━━ Vorliegender Text ━━

Programmhinweis: Die Zeitreisen-Sendung "Phönizier, Osmanen, Araber - Die schwierige Geschichte des Libanon“ läuft heute Abend ab 19:30 Uhr im Deutschlandradio Kultur.
Auf der Suche nach einer gemeinsamen Identität
Im Libanon wächst die Angst, dass der Krieg aus dem Nachbarland Syrien überschwappt. Eigentlich sollten die Einwohner des Landes der Gefahr geschlossen begegnen. Doch die sind historisch gespalten. Unsere Autorin Tabea Grzeszyk war zwei Monate um Land unterwegs und hat sich auf die Suche nach einer gemeinsamen Identität der Libanesen gemacht.
Es ist ein seltener Luxus für Journalisten, ohne Auftrag in ein Land zu reisen und dieses einfach kennen zu lernen. Tabea Grzeszyk konnte das so richtig genießen, denn das Deutsch-Nahost-Stipendium des Vereins Internationale Journalistenprogramme (IJP) gab ihr die Möglichkeit, den Libanon zunächst einfach nur zu erleben. Den ersten Monat sei sie daher auch viel unterwegs gewesen und habe versucht, das Land zu verstehen, erzählt Grzeszyk.
Schnell wurde ihr klar, dass sie etwas über die Geschichte des Libanon machen wollte und die aktuelle Situation mit den Flüchtlingen aus Syrien. Am Ende ist ein Beitrag über die zerstückelte Identität der Libanesen daraus geworden. Denn historisch gewachsen sehen viele sich nicht einfach als Einwohner des Libanon sondern als Phönizier, Osmanen oder Araber.

━━━

Schriftliche Aufgaben>
1. Schreiben Sie aus dem Text über die Identität der Libanesen die Stelle ab, die bei „Programmhinweis: Die Zeitreisen-Sendung“ anfängt und bei „der Libanesen gemacht.“ aufhört.
2. Setzen Sie den Text über die Identität der Libanesen im Anschluss an seinen letzten Satz fort.

━━ Angezeigte Daten ━━

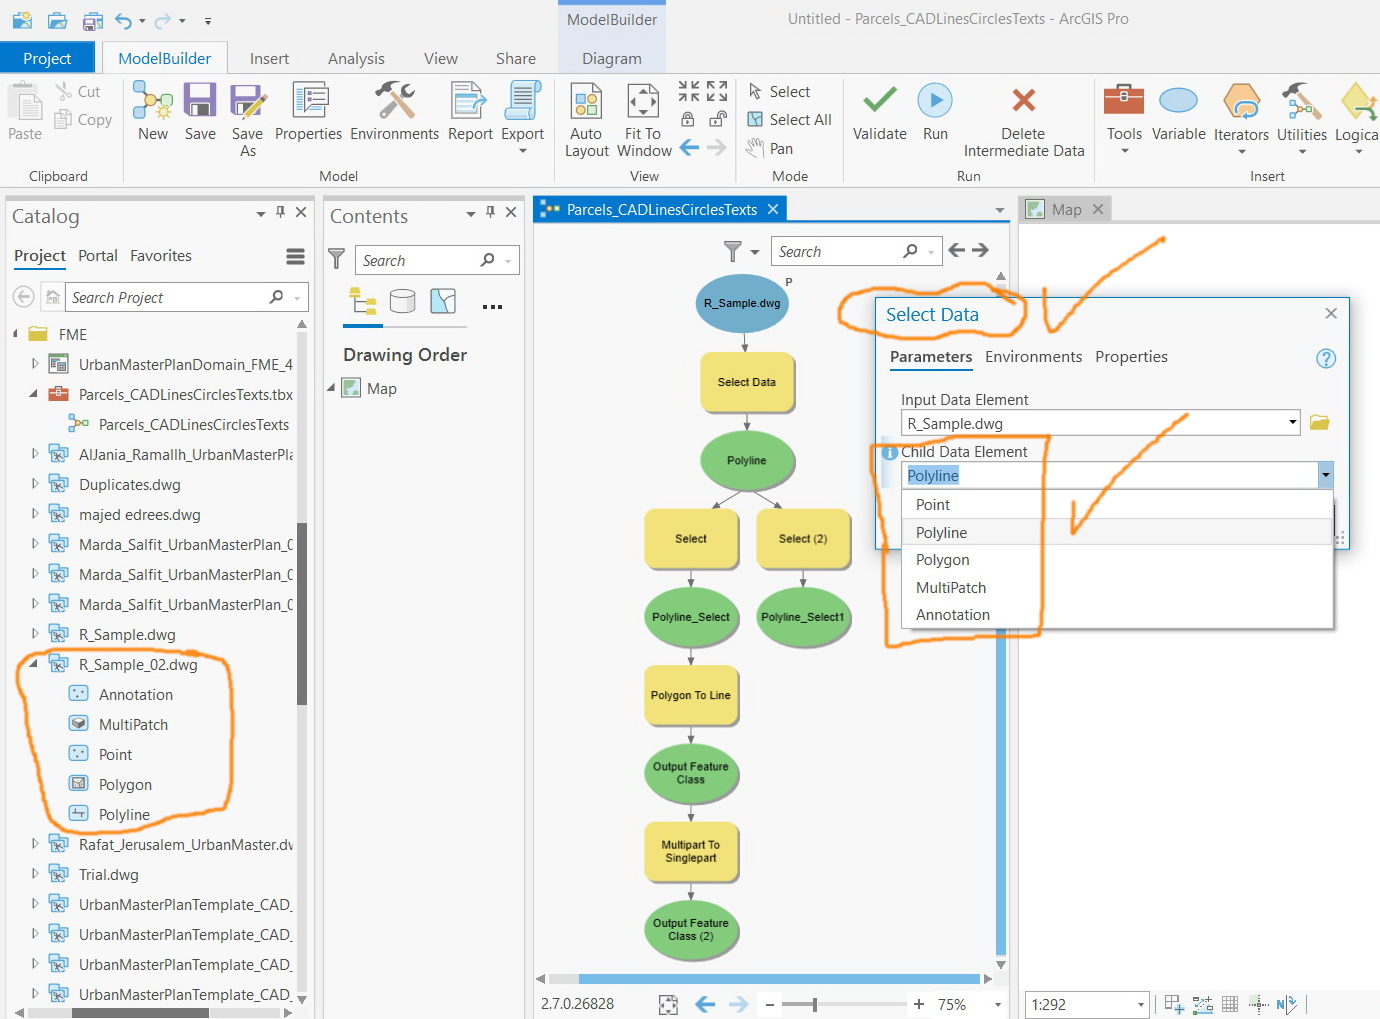Screen dimensions: 1380x1019
Task: Click the Fit To Window icon
Action: click(x=643, y=102)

━━━

Lösungen der Aufgaben>
1.
Programmhinweis: Die Zeitreisen-Sendung "Phönizier, Osmanen, Araber - Die schwierige Geschichte des Libanon“ läuft heute Abend ab 19:30 Uhr im Deutschlandradio Kultur.
Auf der Suche nach einer gemeinsamen Identität
Im Libanon wächst die Angst, dass der Krieg aus dem Nachbarland Syrien überschwappt. Eigentlich sollten die Einwohner des Landes der Gefahr geschlossen begegnen. Doch die sind historisch gespalten. Unsere Autorin Tabea Grzeszyk war zwei Monate um Land unterwegs und hat sich auf die Suche nach einer gemeinsamen Identität der Libanesen gemacht.

2.
Deutschlandradio Kultur: Der Startschuss zu der Recherche fiel nach einem Kinobesuch. Was genau ist da passiert?
Tabea Grzeszyk: Ich habe an der American University of Beirut den Film "Sleepless Night“ über den libanesischen Bürgerkrieg von 1975 bis 1990 angeschaut. Der wurde im Libanon nie richtig aufgearbeitet, steht in keinem Schulbuch. Die Mörder von damals sitzen sogar teilweise im Parlament. Nur ein Mann hat sich öffentlich entschuldigt, er war ein ranghoher Offizier in der christlichen Miliz. Er hat gesagt: "Ihr dürft mich hassen, aber ich will verhindern, dass so etwas noch einmal passiert." Er sieht Parallelen zwischen der aktuellen Situation mit Syrien und der damaligen und er fürchtet, dass der Krieg in den Libanon überschwappt. Denn der Hass auf Moslems sei jetzt größer als damals.
Deutschlandradio Kultur: Wie ist daraus die Geschichte der Zeitreisen entstanden?
Tabea Grzeszyk: Im Libanon kann man nicht einfach sagen: "Wir sind Libanesen, wir wollen keinen Krieg und stellen uns zusammen“ – Das ist nicht gegeben. Jede Bevölkerungsgruppe hat ihre eigenen Herkunftsmythen, die Phönizier, Araber, Schiiten, Sunniten. Ich habe versucht, das darzustellen. In der aktuellen Situation ist das wichtiger denn je, weil davon Krieg und Frieden abhängen.
Deutschlandradio Kultur: Wie kann das konkret funktionieren?
Tabea Grzeszyk: Ich habe versucht, die Entwicklungsgeschichte der einzelnen Gruppierungen zu erzählen und die Konflikte zwischen ihnen aufzuzeigen. Der Aufstieg der Schiiten im Libanon beispielsweise ist eine riesige Erfolgsgeschichte – aber er wurde finanziert durch den Iran, nicht durch den Libanon. Jetzt wird der Frieden im Libanon bedroht durch den Konflikt in Syrien.
Der Knackpunkt ist, dass alle diese Gruppierungen Verbindungen nach außen haben, die oft stärker sind als das, was Libanesen untereinander verbindet.
Deutschlandradio Kultur: Wie kann man sich eine Recherche im Libanon vorstellen? Wer ist da Ansprechpartner?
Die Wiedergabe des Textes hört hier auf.